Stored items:
┏━━

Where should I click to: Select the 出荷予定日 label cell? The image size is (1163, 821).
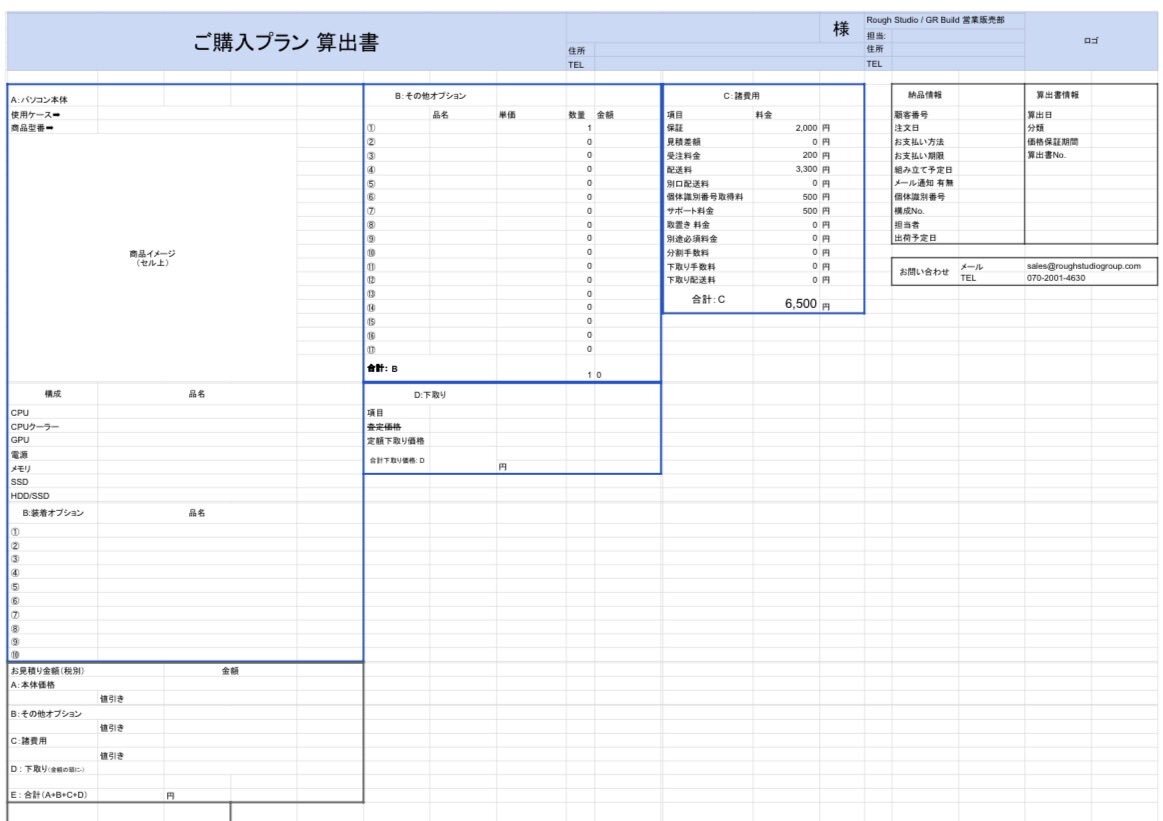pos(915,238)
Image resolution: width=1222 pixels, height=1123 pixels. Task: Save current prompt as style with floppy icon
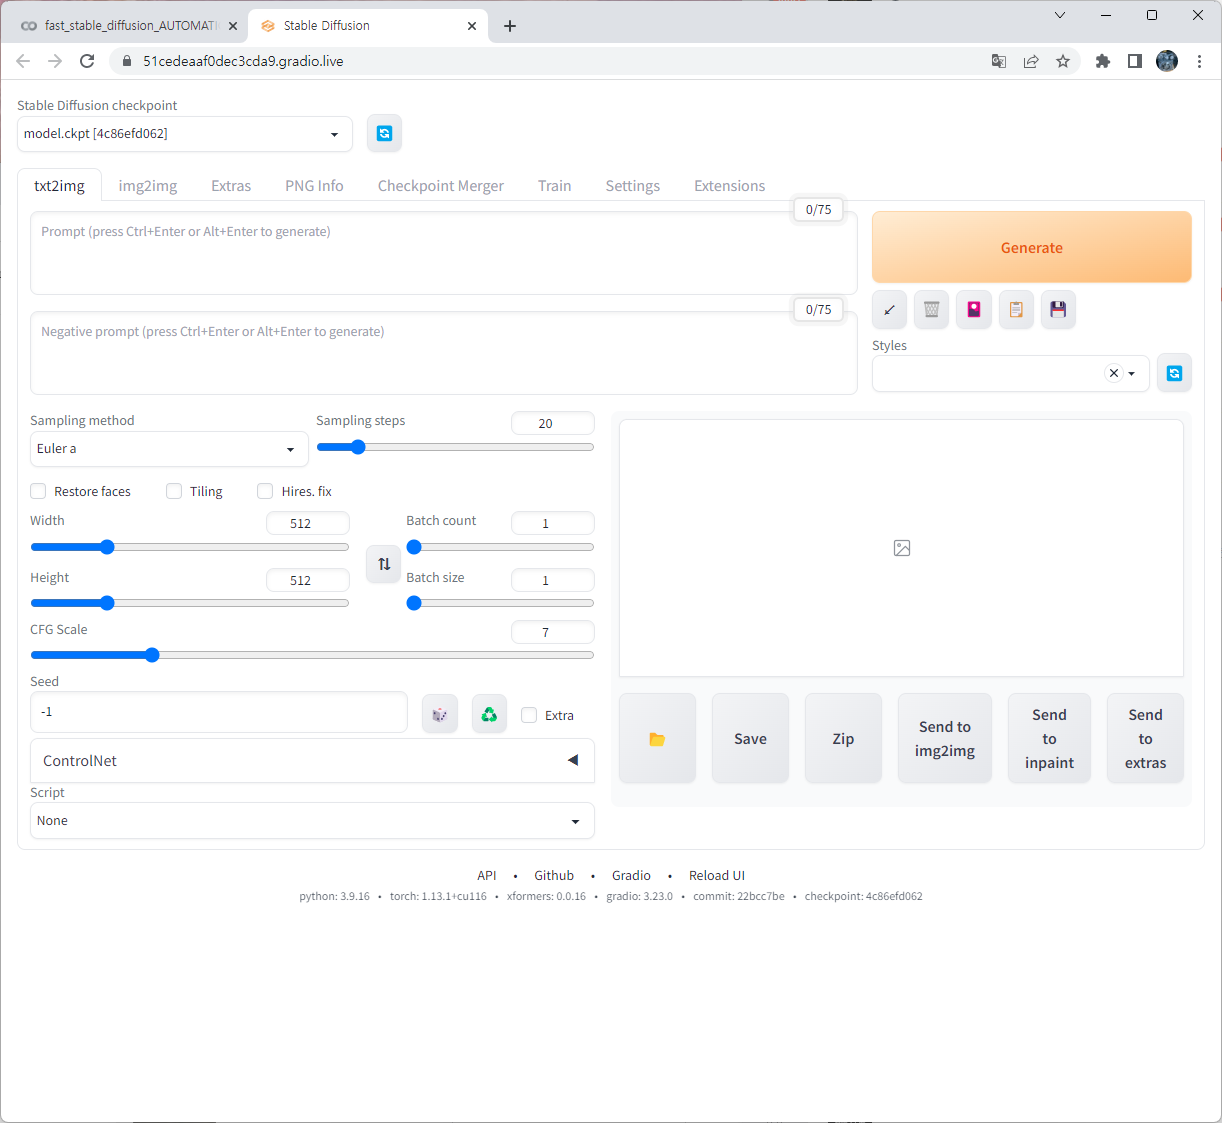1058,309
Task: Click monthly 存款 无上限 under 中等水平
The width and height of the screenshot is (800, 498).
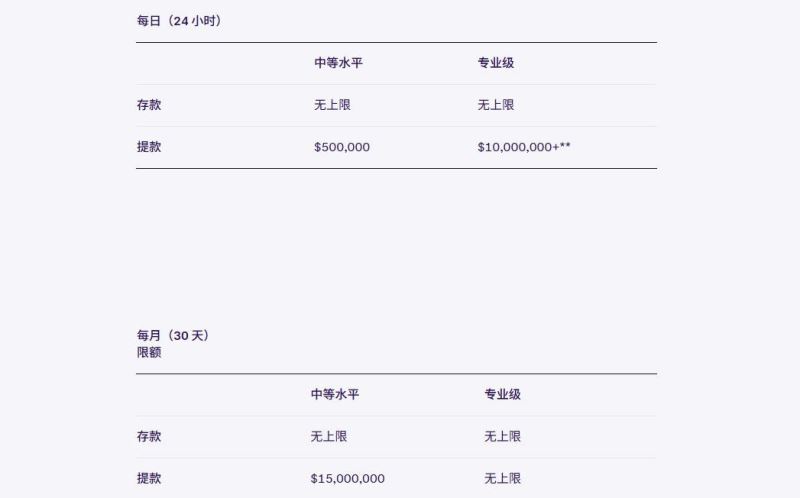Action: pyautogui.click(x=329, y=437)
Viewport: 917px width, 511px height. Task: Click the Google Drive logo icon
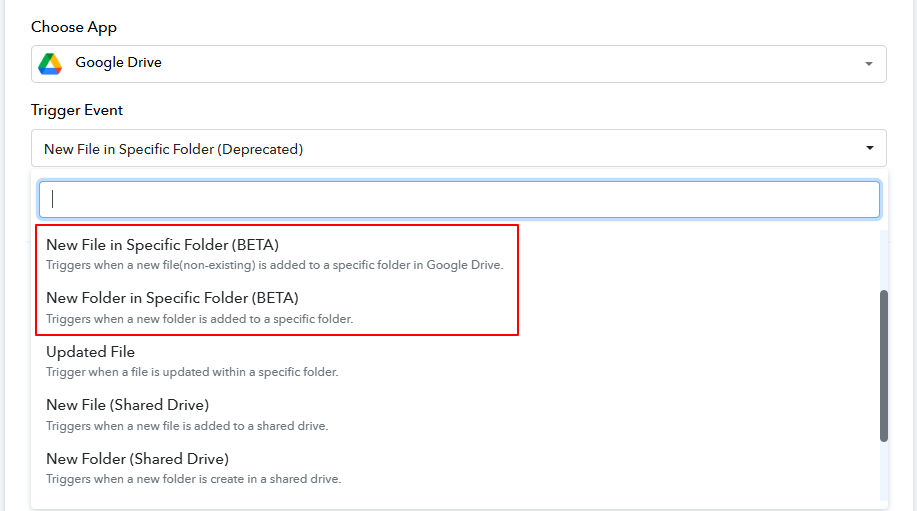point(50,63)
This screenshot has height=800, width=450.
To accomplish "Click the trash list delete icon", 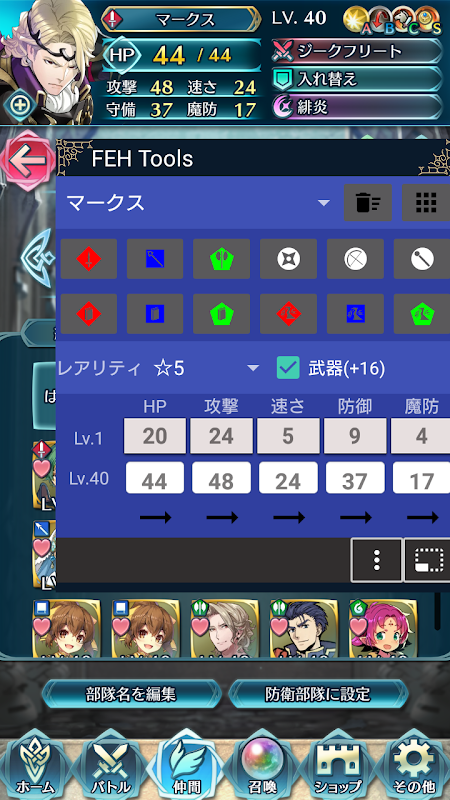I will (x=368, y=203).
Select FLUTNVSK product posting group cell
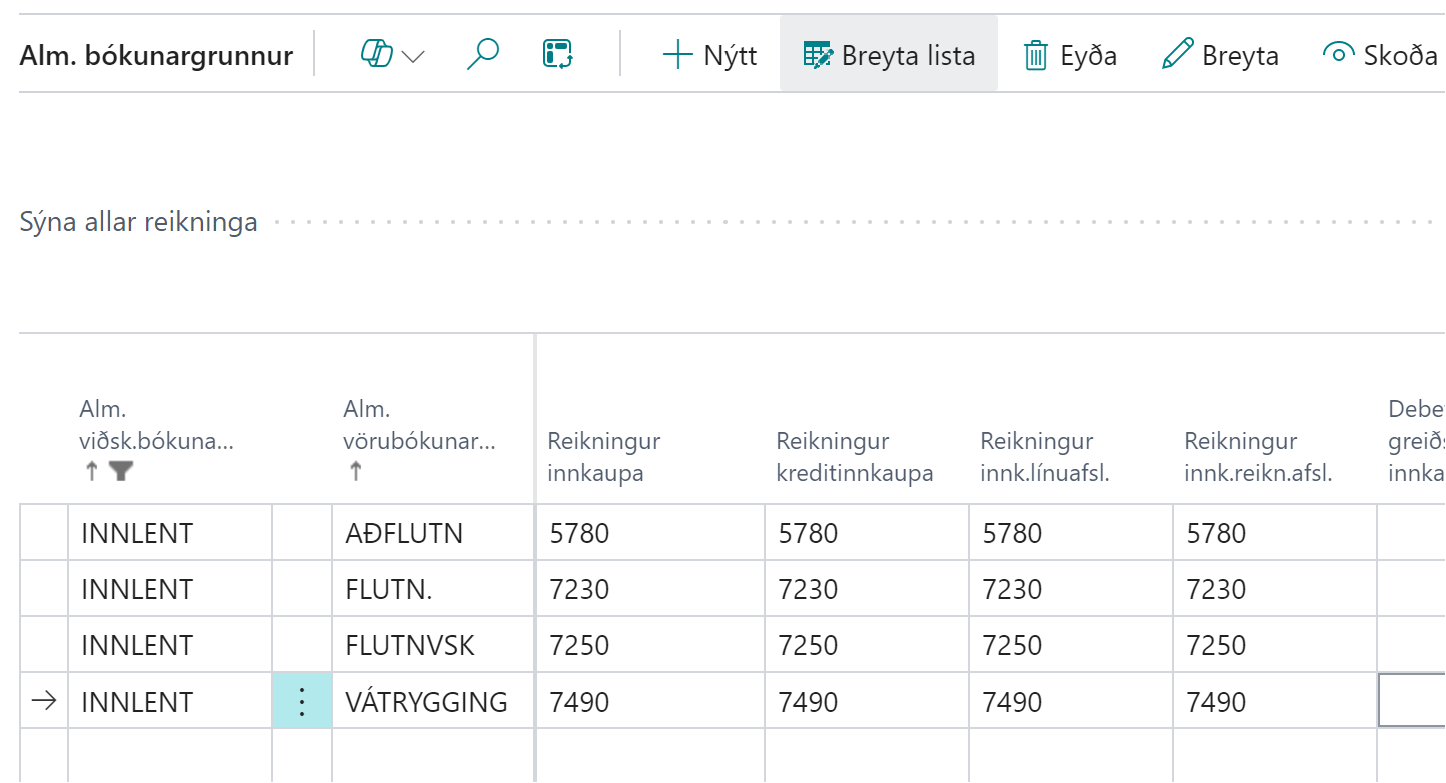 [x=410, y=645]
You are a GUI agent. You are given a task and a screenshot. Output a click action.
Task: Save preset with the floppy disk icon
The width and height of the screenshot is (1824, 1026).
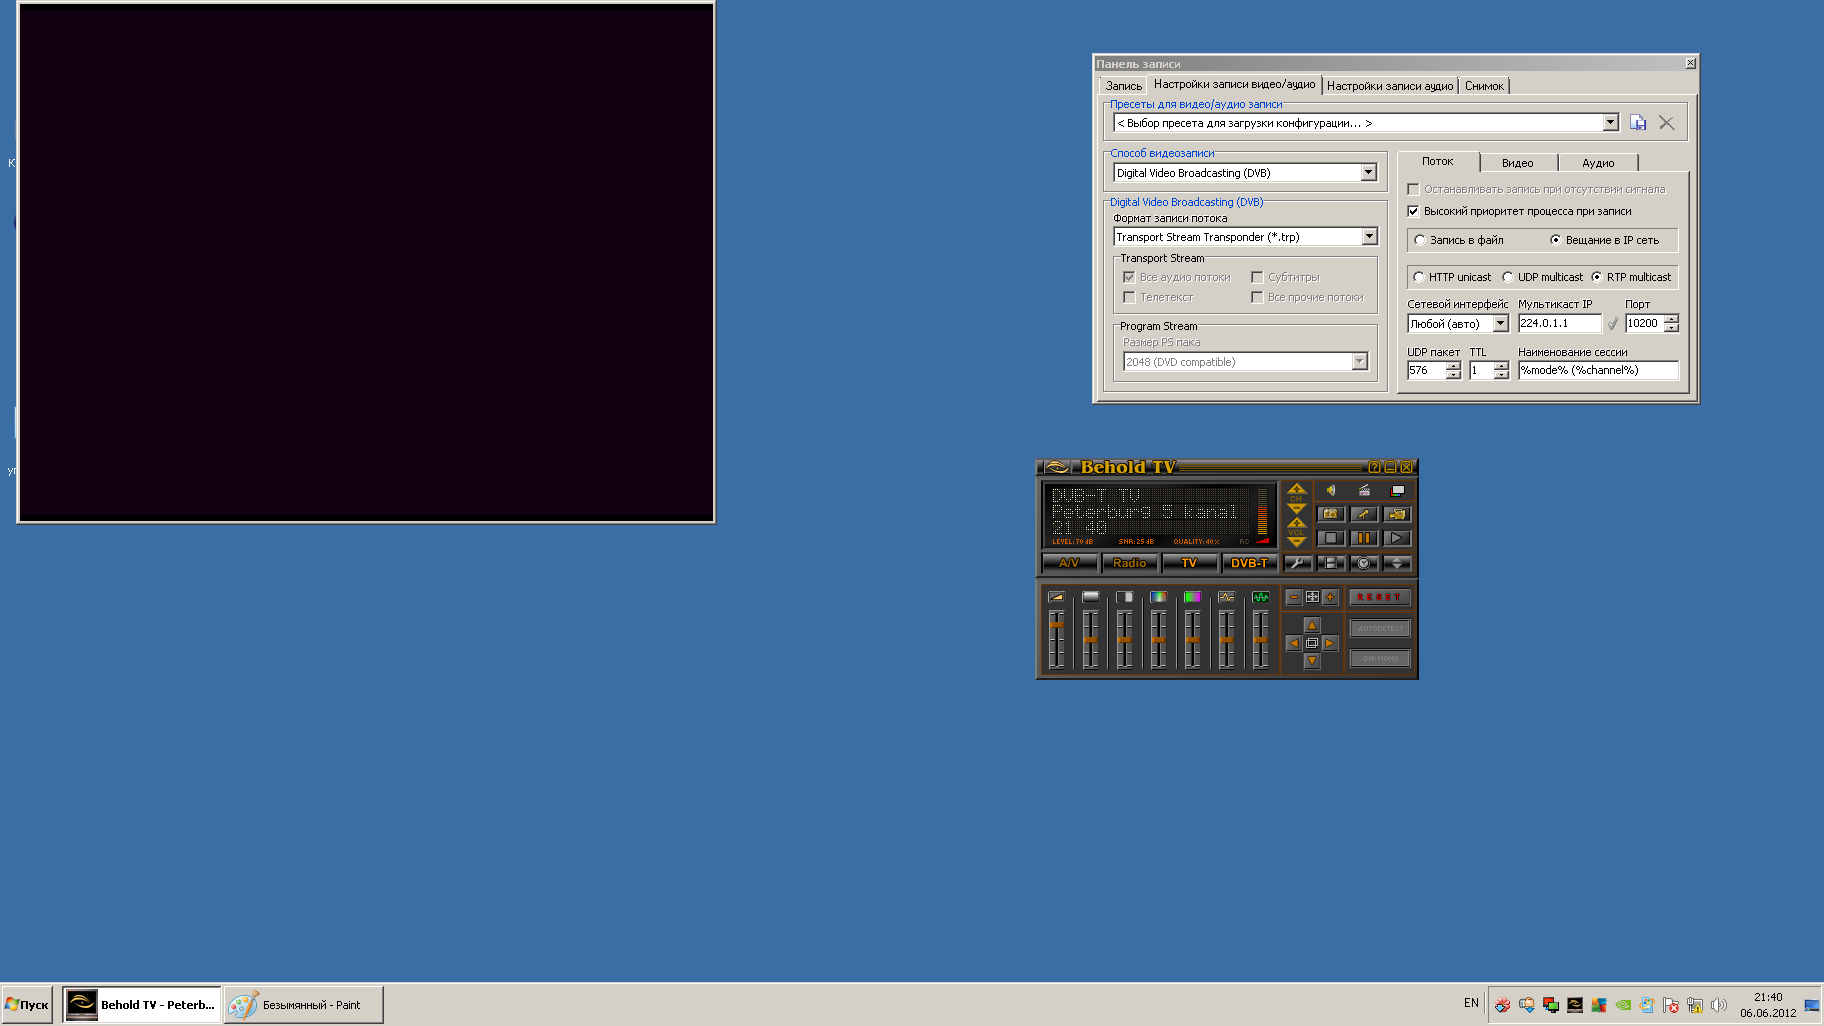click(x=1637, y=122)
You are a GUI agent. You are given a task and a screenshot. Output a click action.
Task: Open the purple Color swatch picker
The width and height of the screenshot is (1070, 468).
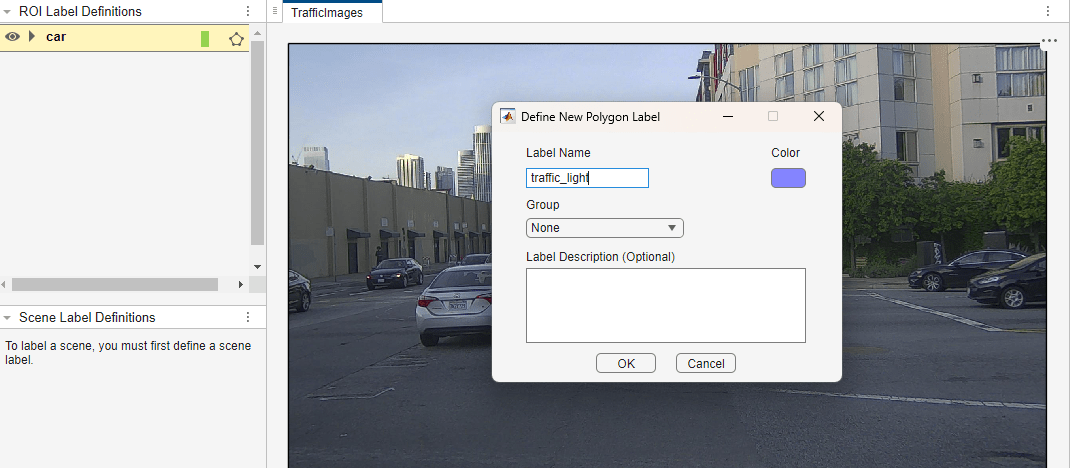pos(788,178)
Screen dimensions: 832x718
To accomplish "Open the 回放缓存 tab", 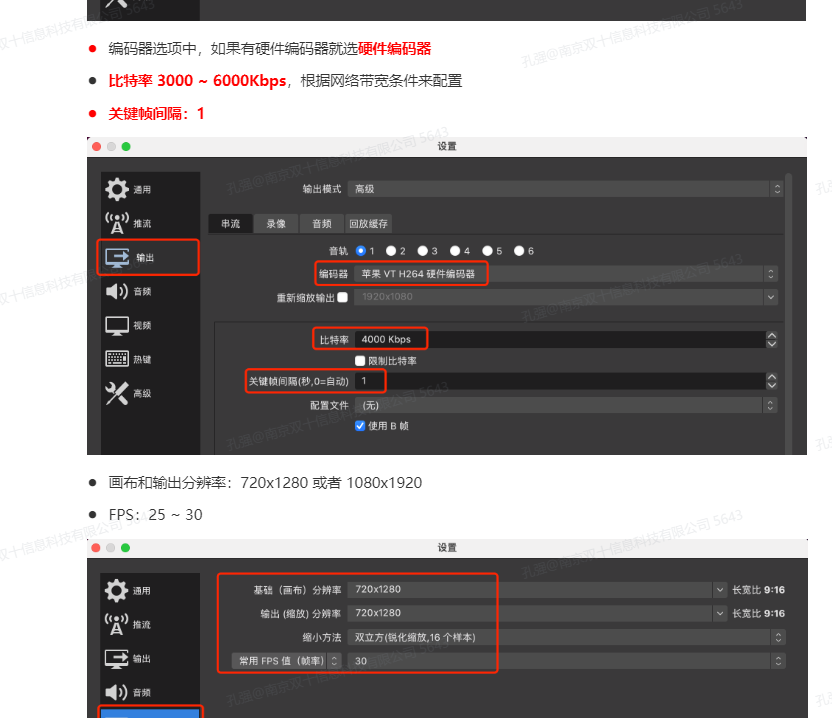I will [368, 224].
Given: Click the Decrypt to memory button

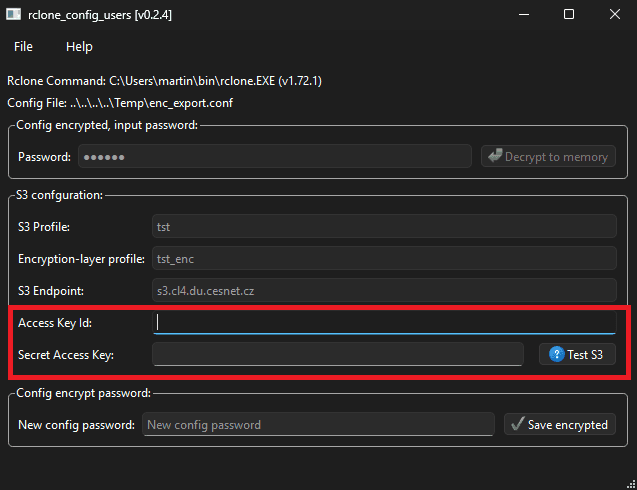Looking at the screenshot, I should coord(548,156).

┗━━

Aim of the task:
Needed here is a verbatim copy of the data from the first line through the line with "Task: Click monthly 存款 无上限 under 中等水平", without pictures.

Written response:
Where should I click to: Select the 出荷予定日 label cell? The image size is (1163, 821).
pos(915,238)
Image resolution: width=1222 pixels, height=1123 pixels. Task: Save current prompt as style with floppy icon
1058,309
Task: Click monthly 存款 无上限 under 中等水平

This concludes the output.